Now tell the truth, at (at least) one point over the past three weeks you were thinking about selling your stocks, weren't you? I received a couple (literally just a couple) of inquiries from clients. The gist, "if the country defaults on its debt, all hell is going to break loose; shouldn't we get out of the market now, just in case?" My reply, "well, you know, I didn't call you, so obviously jumping out here is not my advice. And, besides, as I have stressed ad nauseam in interviews and on the blog, in my view there's absolutely zero chance the U.S. is defaulting on its debt. Not that the market isn't about to deliver a little (or a lot of) pain---that, I can't predict---it's just that it won't be for the reason you anticipate."

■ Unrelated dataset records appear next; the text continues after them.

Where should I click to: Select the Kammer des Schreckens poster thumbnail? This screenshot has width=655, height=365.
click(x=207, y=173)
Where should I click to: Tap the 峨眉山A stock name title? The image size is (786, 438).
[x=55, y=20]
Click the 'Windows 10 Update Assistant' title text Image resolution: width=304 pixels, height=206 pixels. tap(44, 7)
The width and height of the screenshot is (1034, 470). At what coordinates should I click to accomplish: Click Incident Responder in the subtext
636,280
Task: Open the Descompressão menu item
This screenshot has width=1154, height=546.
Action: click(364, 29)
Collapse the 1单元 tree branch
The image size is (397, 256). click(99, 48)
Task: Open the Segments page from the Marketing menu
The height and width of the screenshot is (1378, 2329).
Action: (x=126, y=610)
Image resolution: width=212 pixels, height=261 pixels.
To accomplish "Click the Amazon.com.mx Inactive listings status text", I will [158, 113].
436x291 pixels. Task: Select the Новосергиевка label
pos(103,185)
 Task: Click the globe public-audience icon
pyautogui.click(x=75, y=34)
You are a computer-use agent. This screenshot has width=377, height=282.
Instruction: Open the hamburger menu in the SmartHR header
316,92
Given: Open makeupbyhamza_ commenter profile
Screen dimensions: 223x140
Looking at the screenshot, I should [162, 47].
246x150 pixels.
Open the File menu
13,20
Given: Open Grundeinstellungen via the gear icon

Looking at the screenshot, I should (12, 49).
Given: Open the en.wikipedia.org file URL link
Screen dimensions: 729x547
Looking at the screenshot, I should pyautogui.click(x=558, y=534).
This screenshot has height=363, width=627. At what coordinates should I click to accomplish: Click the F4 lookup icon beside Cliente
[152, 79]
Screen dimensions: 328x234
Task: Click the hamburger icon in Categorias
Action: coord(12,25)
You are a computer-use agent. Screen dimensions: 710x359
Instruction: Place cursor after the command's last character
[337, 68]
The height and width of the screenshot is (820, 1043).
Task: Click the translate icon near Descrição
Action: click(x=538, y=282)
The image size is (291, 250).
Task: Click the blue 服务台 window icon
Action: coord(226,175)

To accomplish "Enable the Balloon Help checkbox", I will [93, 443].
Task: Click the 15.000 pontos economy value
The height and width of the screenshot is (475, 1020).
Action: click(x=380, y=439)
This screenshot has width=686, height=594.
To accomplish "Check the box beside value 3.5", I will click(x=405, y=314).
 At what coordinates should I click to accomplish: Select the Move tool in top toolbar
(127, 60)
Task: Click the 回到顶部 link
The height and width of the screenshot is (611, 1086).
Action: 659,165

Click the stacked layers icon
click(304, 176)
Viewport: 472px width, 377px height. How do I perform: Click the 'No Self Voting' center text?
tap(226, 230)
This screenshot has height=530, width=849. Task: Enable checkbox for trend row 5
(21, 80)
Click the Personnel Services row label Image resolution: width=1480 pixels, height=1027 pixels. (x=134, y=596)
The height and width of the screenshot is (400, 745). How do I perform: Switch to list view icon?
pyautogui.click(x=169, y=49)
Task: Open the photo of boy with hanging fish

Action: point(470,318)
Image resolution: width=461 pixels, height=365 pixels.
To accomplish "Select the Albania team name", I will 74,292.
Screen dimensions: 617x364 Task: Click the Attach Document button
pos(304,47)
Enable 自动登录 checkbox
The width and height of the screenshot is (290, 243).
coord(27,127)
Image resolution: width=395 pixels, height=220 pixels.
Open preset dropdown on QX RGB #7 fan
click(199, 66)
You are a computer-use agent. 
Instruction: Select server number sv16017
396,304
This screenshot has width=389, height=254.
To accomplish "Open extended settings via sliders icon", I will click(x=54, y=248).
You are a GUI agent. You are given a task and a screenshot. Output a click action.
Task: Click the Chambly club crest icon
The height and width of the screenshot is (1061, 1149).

And here you are today, saying "whew! So glad I didn't pull that trigger!" Oh, but hey, you could have been right, stocks could have taken a monster hit, although, again, not for the reason you feared. In fact, had you done so back in the fall of 2011---when our fearful "leaders" were then playing faux debt-ceiling roulette---you would have averted a 16% hit (oddly, traders at the time seemed to think the politically impossible possible). And if you had bought back near the bottom, then held on, you'd be so loving that number you check daily on your custodian's website. Or would you? Think about it, if you struck that ever-elusive market-timing gold during the last debt ceiling battle, don't you think you might have tried it again this go round? My pair of nervous (or opportunistic) clients contacted me when the brinkmanship had reached its zenith (7 or 8 days in), when the Dow was trading around 14,700. Had that been your exit point, you'd have, as of today, blown a nearly 6% hole in this year's performance---assuming, that is, you bought back in today.
All that said, now that the Dow is flirting with its all-time high (the S&P 500 is already there), you might want to go ahead and pull that trigger tomorrow. Maybe the balance of Q3 earnings come in terribly below expectations, maybe next month's jobs number comes in way low, maybe the Fed surprisingly cuts QE before the end of the year, maybe the Middle East heats back up, or etc; any of which (especially the etc.) could spark a panicky sell-off. Although, if you do, and earnings come in better than expected, and next month's jobs number comes in above 250k, or next month's jobs number comes in way low but sparks a rally since, without substantial job growth, the Fed will keep the presses pumping, or those grossly under-performing hedge fund managers capitulate and aggressively buy stocks in hopes of catching up by the year's end, or those who've ridden the bulging bond market decide it's time to rotate to stocks, or etc; you'll sorely wish you hadn't.
Never forget folks, as I suggested back in July of last year (see below), the variables that ultimately determine economic and market direction are too numerous for the human brain to even assemble, let alone forecast. In other words, never try to time the market.
BEWARE THE KING(S), July 31, 2012
The “King of Bonds”, Pimco’s Bill Gross, has given the world a priceless gift. He’s accomplished something other mortals have aspired to, but forever at the expense of their credibility. Thanks to Mr. Gross we finally know precisely what to count on, financially speaking, for the remainder of life as we know it on planet Earth. The guessing’s over. I suppose I should re-think my career path.
Apparently the past century of stock market gains and wealth accumulation was a “freak” anomaly, one to never be repeated. His incomparable (out of 7 billion) brain, has put all the pieces together. He has solved the great riddle; he has determined what he’s dubbed the “new normal”: That is, sub historical-average economic and asset-value growth, in perpetuity.
In essence; he knows precisely how all the world’s individuals will transact their affairs for eons to come.
He foresees advances in consumer technology,
and living standards in general.
He can predict the outcomes of political power grabs,
and natural disasters.
And has gauged the precise impact of each on the global economy.
He has indeed solved nature’s great mysteries.
What forever baffles me is the correlation between the capacity for thinking and the lack thereof for reason. The sad thing (seemingly, but surely not in every case) being; the larger the capacity of the brain (or perhaps the academic achievement, or perhaps the professional accomplishment), the larger the ego – the larger the ego, the lesser the humility – the lesser the humility, the greater the God complex – the greater the God complex, the greater the following – the greater the following, the greater the damage when a black swan (a purely random event) falls from the sky.